[Saved entries]
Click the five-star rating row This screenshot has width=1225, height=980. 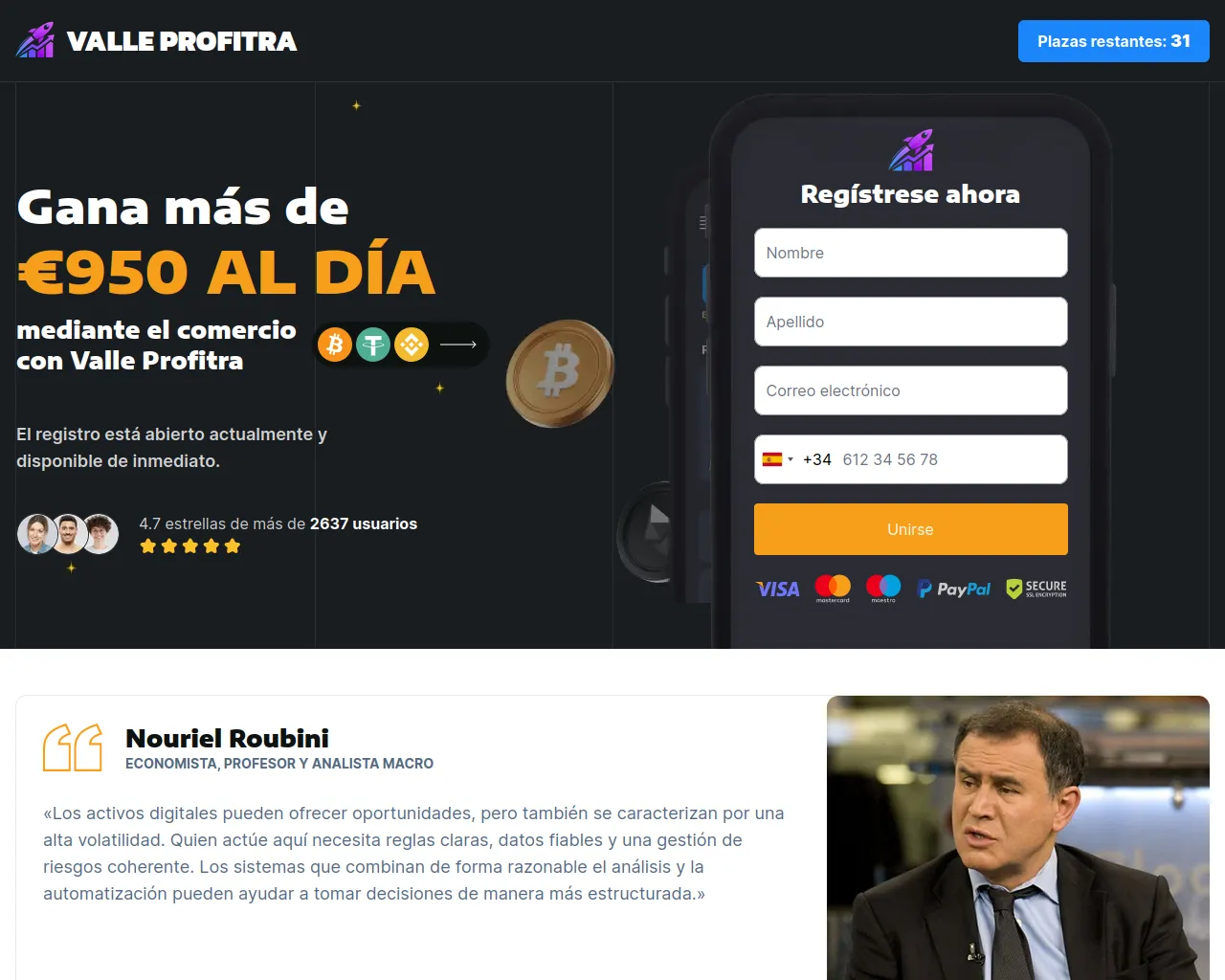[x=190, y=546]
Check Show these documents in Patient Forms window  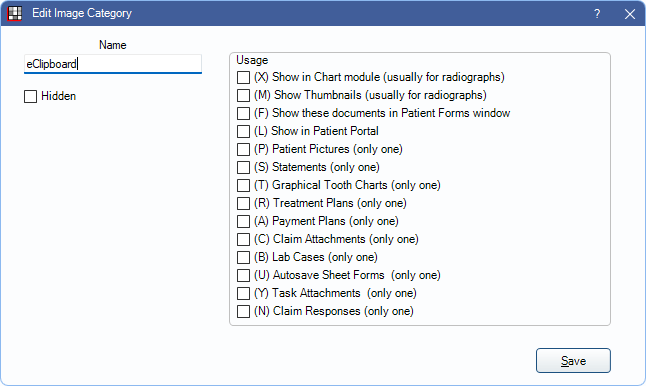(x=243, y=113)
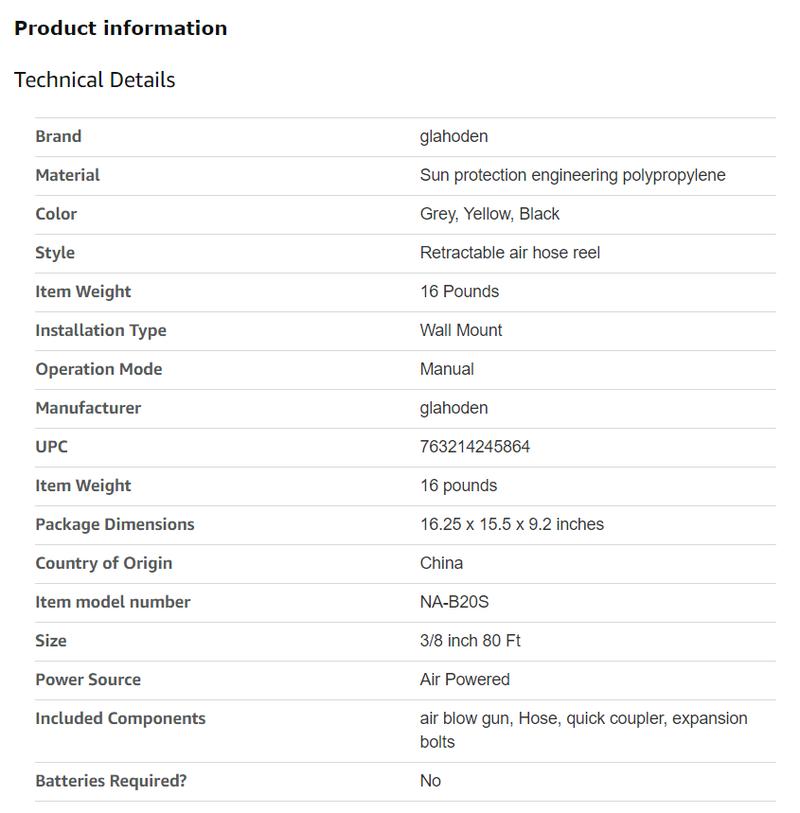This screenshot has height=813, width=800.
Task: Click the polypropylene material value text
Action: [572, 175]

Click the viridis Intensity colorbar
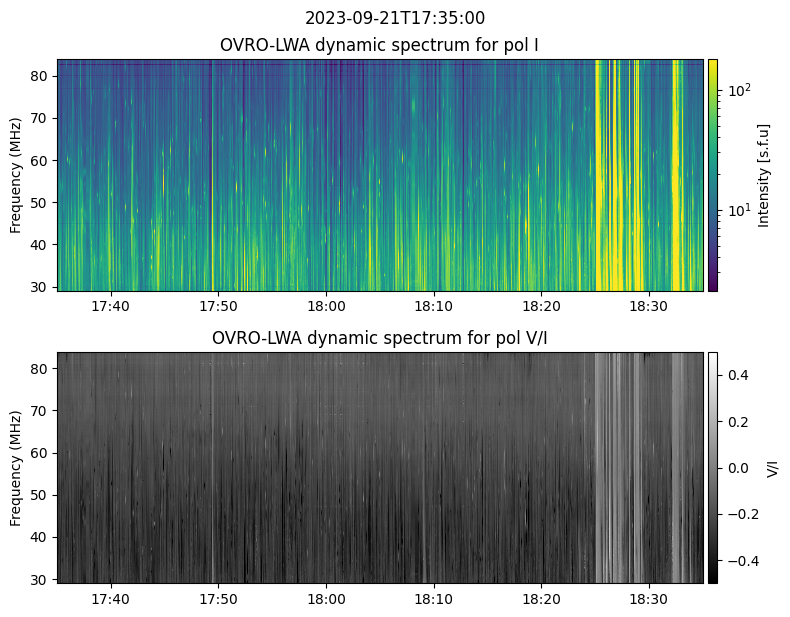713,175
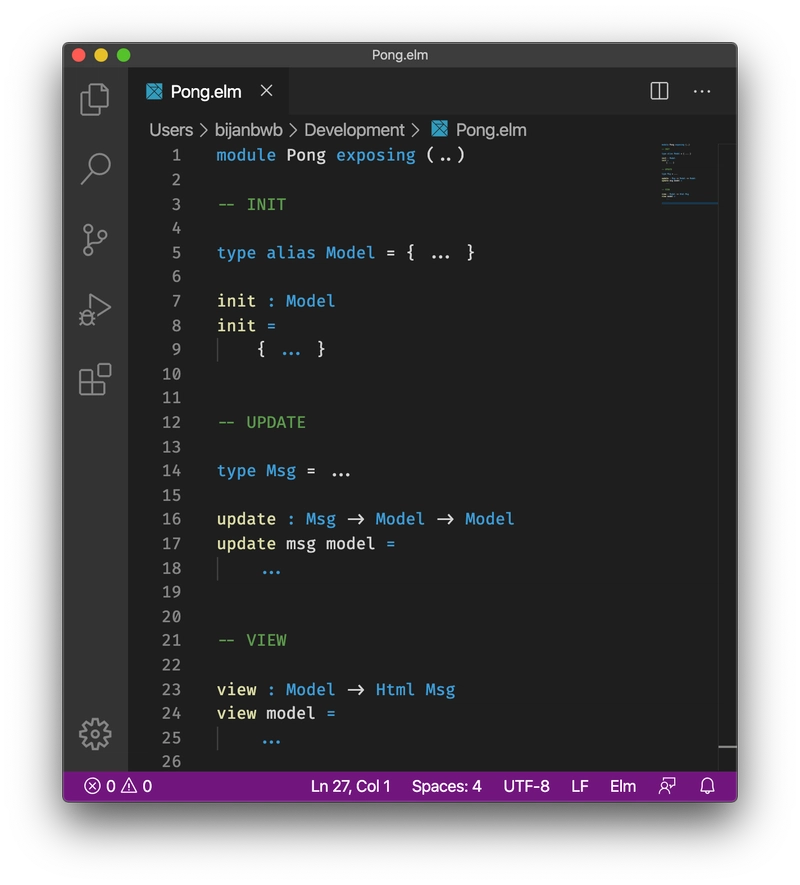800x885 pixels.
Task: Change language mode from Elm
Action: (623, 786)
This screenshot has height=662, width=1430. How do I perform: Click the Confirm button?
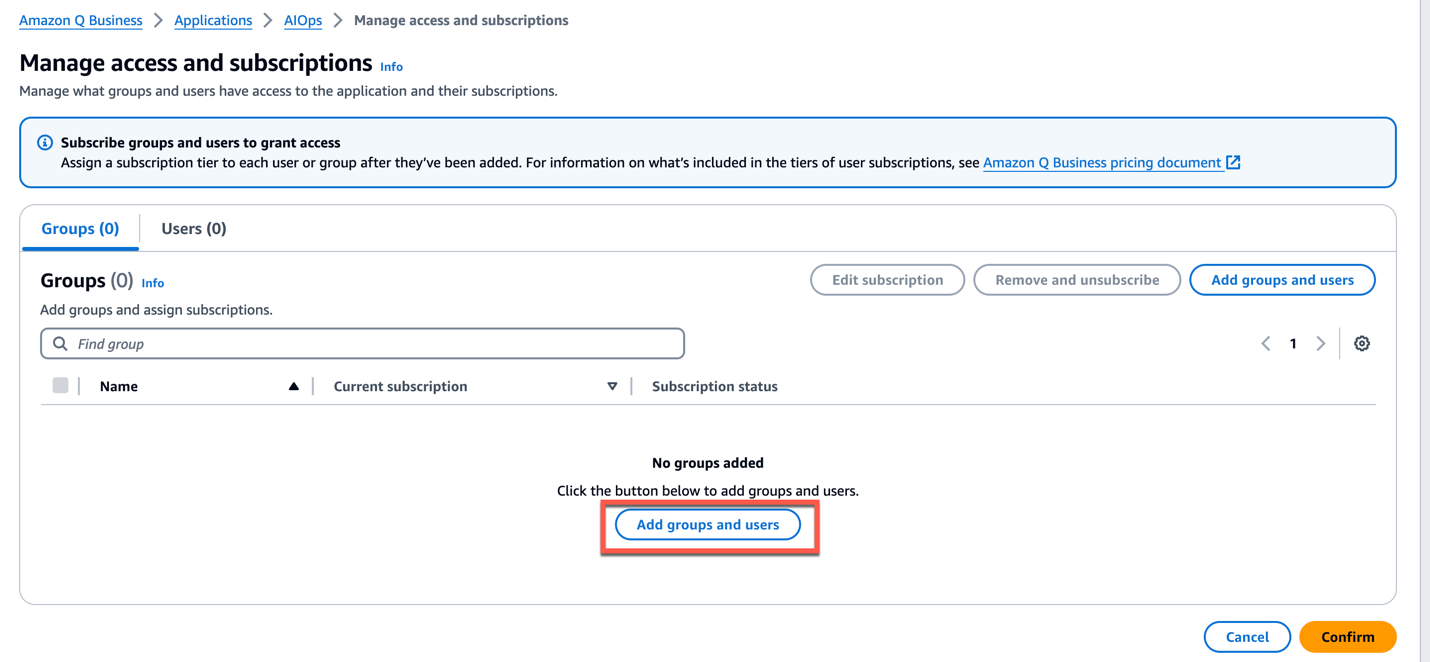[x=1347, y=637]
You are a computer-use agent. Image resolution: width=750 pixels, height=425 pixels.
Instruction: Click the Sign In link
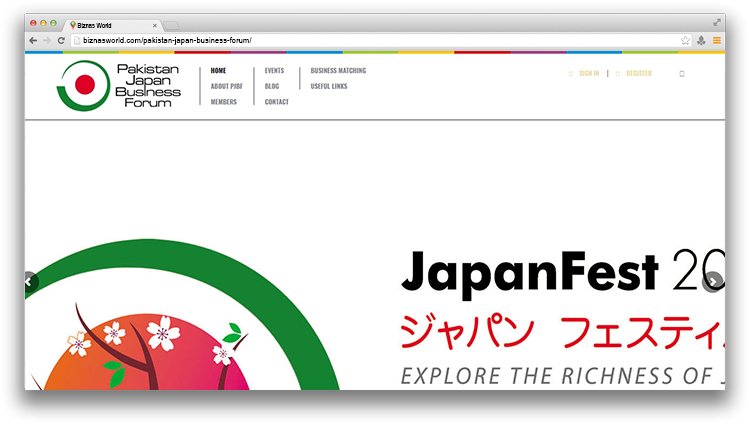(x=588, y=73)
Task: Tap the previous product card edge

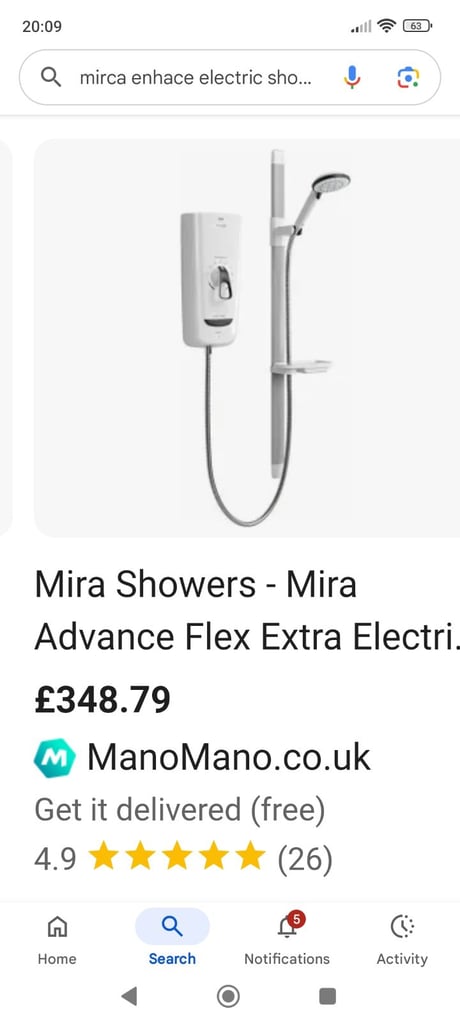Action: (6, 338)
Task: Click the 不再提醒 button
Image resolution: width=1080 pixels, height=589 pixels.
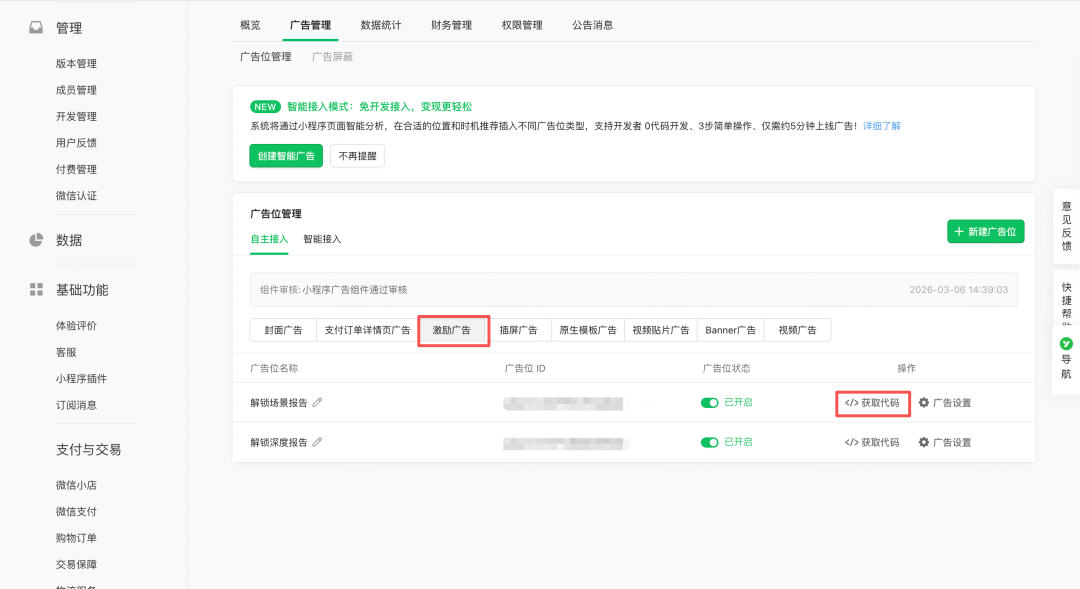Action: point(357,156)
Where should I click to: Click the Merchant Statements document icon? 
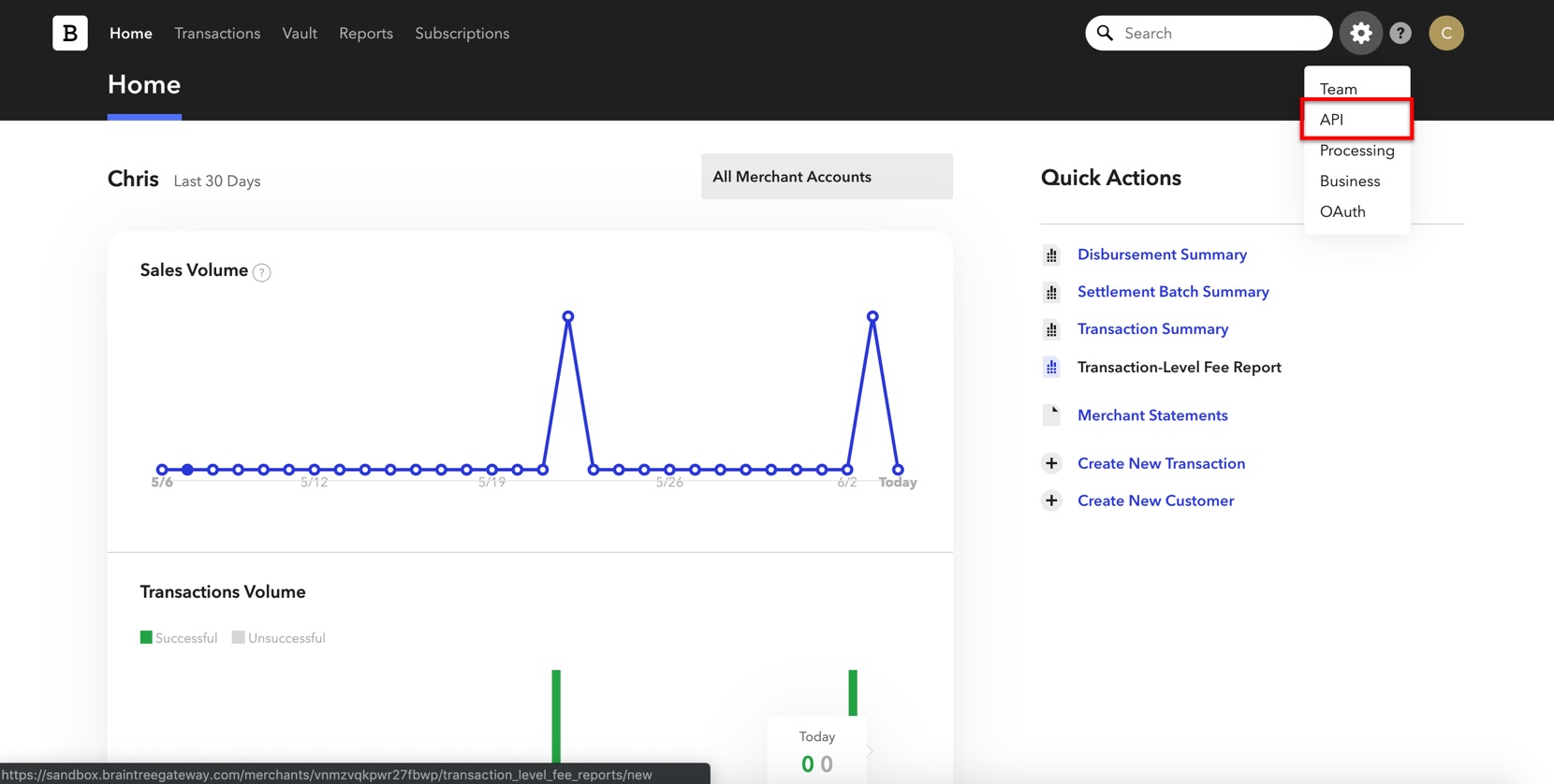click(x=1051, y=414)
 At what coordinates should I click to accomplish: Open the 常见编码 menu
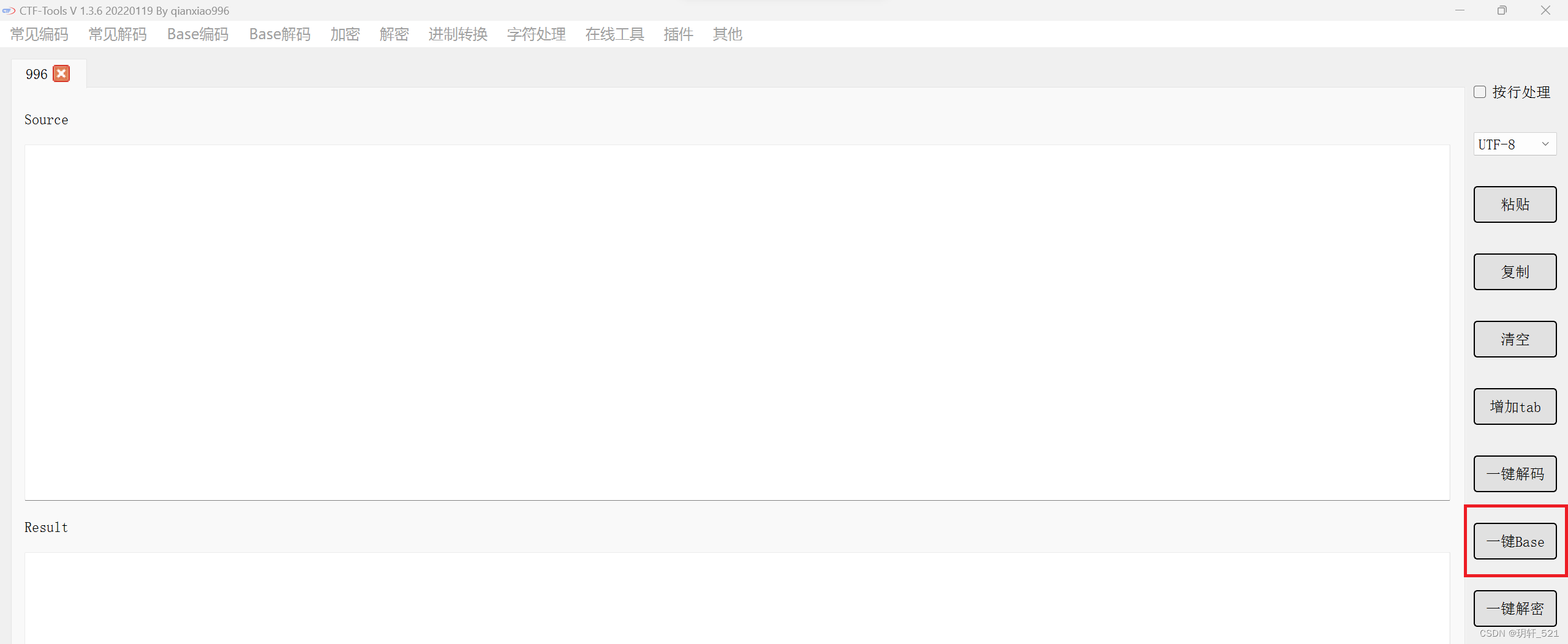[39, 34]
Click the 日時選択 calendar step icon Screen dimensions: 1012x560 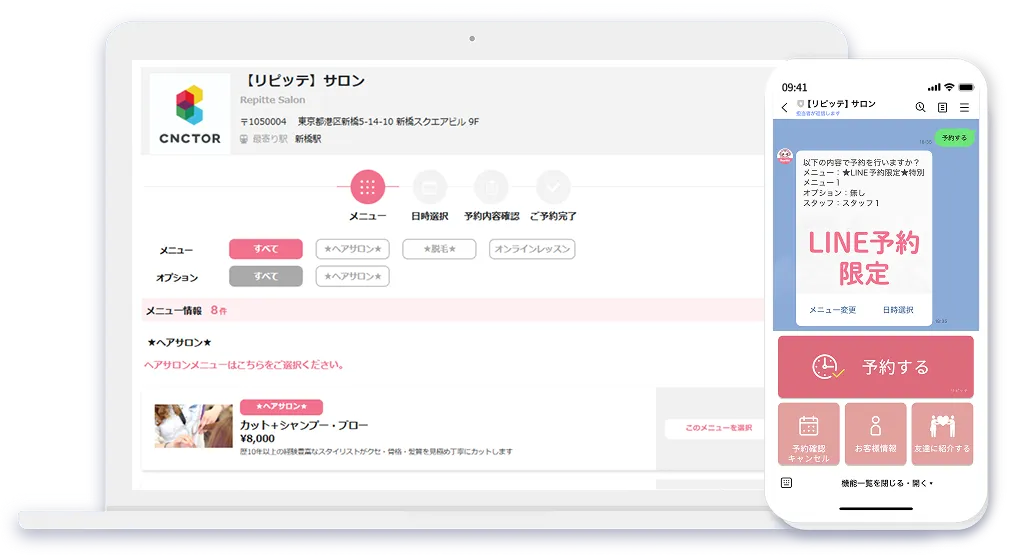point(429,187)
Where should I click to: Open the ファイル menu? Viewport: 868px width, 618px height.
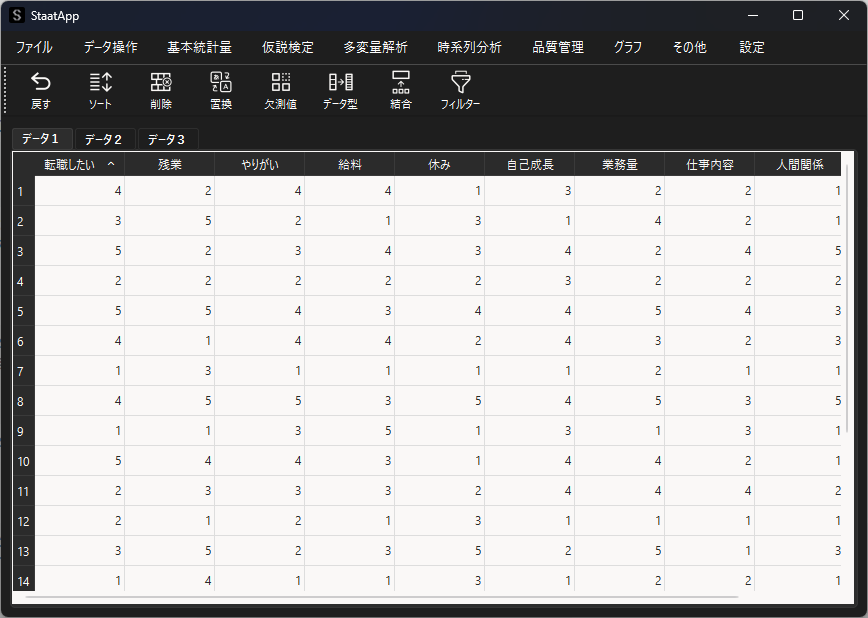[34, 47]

▶ Work to complete
Please reproduce exactly, and nothing more, the lines from the one containing "Where should I click to: Open" through the last line of the entries, both included; pictures stay out.

▶ Reply
Where should I click to: Open the ファイル menu? Viewport: 868px width, 618px height.
[34, 47]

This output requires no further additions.